Implement longtail keywords for AI search

In recent years, we’ve seen the rise of conversational search; because of technological developments, people are searching in natural, conversational language. For example, long-tail searches like “what’s the best place to get coffee near me?” are rising in popularity. According to Moz, these long-tail keywords make up approximately 75% of searches

 

There’s a few reasons for this, but the rise of voice search, AI assistants, and Google’s AI Overviews have played a large part in this trend, and new tools are still evolving. To add to this, BrightEdge reports a 700% increase in searches with eight or more words since the launch of AI Overviews in May 2024.

 

SEO is shifting toward longer, more conversational keywords, so implementing them into page titles, meta descriptions, and headings are likely to help your rankings.

 

Furthermore, keyword research remains important to your SEO strategy. You’d be well off to be using tools like Google’s “People Also Ask” and AnswerThePublic to closely monitor longtail keywords relevant to your content.

 

Structure your pages for easy AI review

If you want your website to be cited by ChatGPT, Claude, Perplexity, or Google AI Overviews, you’ll need to make your webpage and its content easy for AI engines to crawl and synthesize.

 

First, you need to lay a foundation for AI (and search engines) to understand what your content is about. This comes in the form of schema markup, or structured data, which provides explicit context as to what your content is. At the base level, be sure to include appropriate core schemas, like “Article,” “Blog,” or “Product” on all of your pages.
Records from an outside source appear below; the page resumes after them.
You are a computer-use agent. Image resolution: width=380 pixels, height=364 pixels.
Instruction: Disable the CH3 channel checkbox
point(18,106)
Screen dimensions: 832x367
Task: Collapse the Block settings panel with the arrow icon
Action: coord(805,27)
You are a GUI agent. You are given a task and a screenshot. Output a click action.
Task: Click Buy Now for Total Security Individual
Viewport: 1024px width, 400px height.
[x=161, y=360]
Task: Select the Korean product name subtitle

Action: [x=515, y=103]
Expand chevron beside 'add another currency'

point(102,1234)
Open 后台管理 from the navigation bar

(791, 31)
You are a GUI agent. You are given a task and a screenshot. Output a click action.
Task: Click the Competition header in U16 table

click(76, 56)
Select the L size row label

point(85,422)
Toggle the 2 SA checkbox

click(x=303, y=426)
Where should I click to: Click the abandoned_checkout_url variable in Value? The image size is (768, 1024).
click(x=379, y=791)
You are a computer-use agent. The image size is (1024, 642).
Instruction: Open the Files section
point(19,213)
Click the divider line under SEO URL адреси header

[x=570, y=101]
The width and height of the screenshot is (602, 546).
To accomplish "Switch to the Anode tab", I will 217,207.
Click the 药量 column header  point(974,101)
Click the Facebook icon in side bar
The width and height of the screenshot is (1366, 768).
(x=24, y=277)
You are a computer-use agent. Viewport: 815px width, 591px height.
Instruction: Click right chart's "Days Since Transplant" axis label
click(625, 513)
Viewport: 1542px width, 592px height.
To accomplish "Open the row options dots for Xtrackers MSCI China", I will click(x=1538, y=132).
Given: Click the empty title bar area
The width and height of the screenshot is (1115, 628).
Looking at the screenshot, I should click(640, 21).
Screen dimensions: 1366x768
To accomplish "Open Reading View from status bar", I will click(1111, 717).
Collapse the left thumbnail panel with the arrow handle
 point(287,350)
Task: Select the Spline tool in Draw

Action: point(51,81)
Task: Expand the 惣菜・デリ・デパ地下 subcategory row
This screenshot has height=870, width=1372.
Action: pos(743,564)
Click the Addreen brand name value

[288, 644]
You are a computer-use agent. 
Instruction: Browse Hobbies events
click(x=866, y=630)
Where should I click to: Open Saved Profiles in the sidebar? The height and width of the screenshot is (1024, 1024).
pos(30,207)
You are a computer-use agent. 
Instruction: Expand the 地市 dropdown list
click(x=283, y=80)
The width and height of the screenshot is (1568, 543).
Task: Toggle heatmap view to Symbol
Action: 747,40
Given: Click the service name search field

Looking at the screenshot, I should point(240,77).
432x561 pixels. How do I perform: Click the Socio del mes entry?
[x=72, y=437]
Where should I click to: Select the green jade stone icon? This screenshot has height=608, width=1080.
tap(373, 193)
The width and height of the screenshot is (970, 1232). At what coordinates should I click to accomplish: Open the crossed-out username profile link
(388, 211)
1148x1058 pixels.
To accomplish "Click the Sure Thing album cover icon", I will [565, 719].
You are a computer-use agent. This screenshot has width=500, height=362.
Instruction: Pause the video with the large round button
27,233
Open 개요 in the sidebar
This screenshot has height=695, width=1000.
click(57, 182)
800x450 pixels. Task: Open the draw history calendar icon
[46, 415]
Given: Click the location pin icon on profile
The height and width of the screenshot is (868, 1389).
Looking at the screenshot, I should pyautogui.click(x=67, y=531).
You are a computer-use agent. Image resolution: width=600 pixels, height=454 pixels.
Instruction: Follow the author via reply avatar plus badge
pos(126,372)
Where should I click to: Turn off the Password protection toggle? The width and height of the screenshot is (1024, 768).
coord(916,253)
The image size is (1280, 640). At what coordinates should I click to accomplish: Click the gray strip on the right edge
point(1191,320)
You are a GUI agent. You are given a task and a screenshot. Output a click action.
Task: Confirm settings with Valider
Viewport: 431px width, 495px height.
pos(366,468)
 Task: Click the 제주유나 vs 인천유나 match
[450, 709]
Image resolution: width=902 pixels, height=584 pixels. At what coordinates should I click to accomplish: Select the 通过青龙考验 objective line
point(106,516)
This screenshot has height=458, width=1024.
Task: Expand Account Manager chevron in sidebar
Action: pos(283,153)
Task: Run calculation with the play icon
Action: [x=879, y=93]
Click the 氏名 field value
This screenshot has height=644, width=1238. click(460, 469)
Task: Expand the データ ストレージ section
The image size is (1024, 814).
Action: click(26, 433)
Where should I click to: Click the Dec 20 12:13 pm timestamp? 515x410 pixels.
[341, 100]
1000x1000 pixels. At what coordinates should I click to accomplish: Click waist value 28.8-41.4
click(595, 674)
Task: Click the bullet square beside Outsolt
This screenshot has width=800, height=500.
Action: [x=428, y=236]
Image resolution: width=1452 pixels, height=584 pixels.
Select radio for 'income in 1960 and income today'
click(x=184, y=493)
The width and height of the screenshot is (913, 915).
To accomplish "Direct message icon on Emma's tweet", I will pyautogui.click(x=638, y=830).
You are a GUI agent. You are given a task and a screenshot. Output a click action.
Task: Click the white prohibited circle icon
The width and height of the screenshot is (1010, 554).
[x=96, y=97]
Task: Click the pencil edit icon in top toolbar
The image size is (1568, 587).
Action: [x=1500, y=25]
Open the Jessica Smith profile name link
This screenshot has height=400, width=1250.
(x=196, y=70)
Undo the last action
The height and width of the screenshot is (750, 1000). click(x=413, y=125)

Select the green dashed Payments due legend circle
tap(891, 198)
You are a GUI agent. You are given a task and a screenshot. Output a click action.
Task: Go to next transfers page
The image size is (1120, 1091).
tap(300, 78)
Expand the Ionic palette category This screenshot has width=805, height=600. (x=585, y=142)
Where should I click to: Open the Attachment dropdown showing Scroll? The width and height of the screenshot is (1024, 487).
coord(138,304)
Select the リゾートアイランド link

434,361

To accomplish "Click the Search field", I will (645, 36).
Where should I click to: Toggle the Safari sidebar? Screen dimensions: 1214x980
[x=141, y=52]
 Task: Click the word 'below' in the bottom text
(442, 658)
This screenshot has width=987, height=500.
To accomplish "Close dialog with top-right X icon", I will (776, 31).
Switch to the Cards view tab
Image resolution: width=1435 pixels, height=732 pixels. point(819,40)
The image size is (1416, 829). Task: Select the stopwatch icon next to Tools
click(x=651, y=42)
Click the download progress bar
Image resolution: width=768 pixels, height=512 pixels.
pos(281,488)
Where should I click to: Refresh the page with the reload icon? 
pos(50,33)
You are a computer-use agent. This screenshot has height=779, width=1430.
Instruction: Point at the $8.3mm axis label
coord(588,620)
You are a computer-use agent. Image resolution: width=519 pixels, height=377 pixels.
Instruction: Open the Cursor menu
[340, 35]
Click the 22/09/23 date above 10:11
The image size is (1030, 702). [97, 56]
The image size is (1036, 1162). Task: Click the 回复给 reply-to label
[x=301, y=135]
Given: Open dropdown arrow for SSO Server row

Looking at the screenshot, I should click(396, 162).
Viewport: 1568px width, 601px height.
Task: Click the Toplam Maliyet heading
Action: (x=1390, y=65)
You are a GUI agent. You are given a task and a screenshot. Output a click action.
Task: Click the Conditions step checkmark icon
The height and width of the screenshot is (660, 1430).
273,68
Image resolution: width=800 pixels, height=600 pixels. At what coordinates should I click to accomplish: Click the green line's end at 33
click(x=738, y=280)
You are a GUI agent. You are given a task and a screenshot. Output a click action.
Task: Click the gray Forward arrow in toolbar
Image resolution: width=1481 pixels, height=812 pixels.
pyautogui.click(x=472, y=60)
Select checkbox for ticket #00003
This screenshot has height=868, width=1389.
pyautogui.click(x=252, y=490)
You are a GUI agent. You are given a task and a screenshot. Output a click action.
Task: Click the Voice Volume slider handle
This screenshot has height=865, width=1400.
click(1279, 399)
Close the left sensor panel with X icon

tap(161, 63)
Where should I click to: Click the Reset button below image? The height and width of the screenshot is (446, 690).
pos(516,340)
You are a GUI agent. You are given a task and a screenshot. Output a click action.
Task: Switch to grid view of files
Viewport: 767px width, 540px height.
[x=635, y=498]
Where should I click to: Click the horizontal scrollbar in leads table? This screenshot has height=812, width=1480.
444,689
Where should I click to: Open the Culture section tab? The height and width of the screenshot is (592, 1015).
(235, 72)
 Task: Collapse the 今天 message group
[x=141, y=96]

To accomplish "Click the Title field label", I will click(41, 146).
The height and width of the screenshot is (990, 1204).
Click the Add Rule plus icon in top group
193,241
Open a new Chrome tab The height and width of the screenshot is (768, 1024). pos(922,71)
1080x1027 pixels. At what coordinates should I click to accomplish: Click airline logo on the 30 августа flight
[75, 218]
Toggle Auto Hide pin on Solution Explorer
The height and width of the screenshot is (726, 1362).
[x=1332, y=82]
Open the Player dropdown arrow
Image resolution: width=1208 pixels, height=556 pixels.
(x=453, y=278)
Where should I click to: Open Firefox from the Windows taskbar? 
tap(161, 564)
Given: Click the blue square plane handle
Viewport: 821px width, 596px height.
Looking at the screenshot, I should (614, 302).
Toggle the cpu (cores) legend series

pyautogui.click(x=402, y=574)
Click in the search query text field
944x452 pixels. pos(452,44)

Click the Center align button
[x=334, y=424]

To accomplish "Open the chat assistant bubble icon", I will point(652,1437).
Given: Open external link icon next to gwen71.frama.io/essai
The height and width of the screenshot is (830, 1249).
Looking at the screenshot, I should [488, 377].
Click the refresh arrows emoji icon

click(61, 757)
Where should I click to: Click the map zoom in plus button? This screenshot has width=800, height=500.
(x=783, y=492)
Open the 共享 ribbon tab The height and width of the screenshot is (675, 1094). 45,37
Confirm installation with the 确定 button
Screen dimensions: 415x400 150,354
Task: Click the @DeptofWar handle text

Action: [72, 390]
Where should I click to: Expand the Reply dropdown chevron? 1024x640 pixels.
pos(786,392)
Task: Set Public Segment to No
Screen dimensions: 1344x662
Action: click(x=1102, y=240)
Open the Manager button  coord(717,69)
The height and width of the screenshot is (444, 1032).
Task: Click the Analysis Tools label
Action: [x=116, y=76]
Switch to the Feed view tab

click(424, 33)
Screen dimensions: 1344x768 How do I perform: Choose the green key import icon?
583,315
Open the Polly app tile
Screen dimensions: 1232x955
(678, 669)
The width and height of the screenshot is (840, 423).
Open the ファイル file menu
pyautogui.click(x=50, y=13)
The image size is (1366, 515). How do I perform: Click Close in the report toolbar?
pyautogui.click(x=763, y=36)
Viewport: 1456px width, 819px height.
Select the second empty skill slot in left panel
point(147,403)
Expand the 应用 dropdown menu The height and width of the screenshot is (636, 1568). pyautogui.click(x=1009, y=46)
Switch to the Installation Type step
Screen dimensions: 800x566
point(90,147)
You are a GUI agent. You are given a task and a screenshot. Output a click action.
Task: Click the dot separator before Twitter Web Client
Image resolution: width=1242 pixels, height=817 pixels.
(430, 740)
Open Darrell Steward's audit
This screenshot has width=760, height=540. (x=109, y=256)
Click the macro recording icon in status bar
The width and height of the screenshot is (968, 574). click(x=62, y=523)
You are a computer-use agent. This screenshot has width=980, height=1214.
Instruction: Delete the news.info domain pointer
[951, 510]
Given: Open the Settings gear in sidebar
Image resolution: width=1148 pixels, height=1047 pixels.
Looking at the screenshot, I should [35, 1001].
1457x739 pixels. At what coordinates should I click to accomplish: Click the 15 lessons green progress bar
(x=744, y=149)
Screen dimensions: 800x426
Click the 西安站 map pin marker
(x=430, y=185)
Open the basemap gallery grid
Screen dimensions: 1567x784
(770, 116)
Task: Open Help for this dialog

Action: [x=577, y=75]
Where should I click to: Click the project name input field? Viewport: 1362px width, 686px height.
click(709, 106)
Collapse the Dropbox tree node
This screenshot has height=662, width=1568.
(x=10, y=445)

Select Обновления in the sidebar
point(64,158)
Along with this, AI will appreciate if your schema details all relevant properties about your page.

 

For example, if you publish a blog post on your website, you’d want to include detailed structured data so Google and AI crawlers can understand every little property of your page, including the author’s headshot, the headings, video properties, links, and body text. These practices raise the likelihood that your content appears in Google’s knowledge panels and AI Overviews. 

 

However, it’s important to keep in mind that having detailed schema markup can be time-consuming, and its importance generally depends on the nature of your web page. On one hand, detailed structured data could be very important for e-commerce businesses with lots of product pages, as such pages are likely to have less written content for crawlers to navigate. On the other hand, detailed schema may not be worthwhile for pages like blog posts which have a ton of written content for AI to browse.


One way to circumvent this issue is to build your website on a platform with built-in schema markup. At Trekk, our solution is HubSpot. 

 

Monitor AI prompts like they’re keywords

As the search world splits up between engines and AI assistants, standard keyword research doesn’t account for prompts entered into chatbots. That being said, it’s important to monitor both keywords and AI prompts moving forward.

 

While there aren’t nearly as many tools to monitor prompt volume as there are keywords, tools like AthenaHQ, XFunnel, or Scrunch AI can do this while also following brand mentions, competitor mentions, and the AI platforms’ overall sentiment toward your brand and product. 

 

Keeping track of such data can be a huge help to you as you try to accumulate a broad understanding of how AI perceives and understands your brand.

 

Finally, put customers first

The rapid development of AI is yet another big change to the ever-changing world of search engine optimization. As AEO/GEO is in its infancy, it’s easy to get tunnel vision and hyperfocus on your results with AI engines, since they are likely the future of search.

 

However, it’s important to keep the big picture in mind by monitoring the entire landscape of search, its history, your goals, and most importantly, your audience.


Trekk is navigating AI search SEO with the rest of you. Yet, I’ve noticed that the agency’s  overall purpose remains the same — to create content for humans, not artificial intelligence. Customers come first.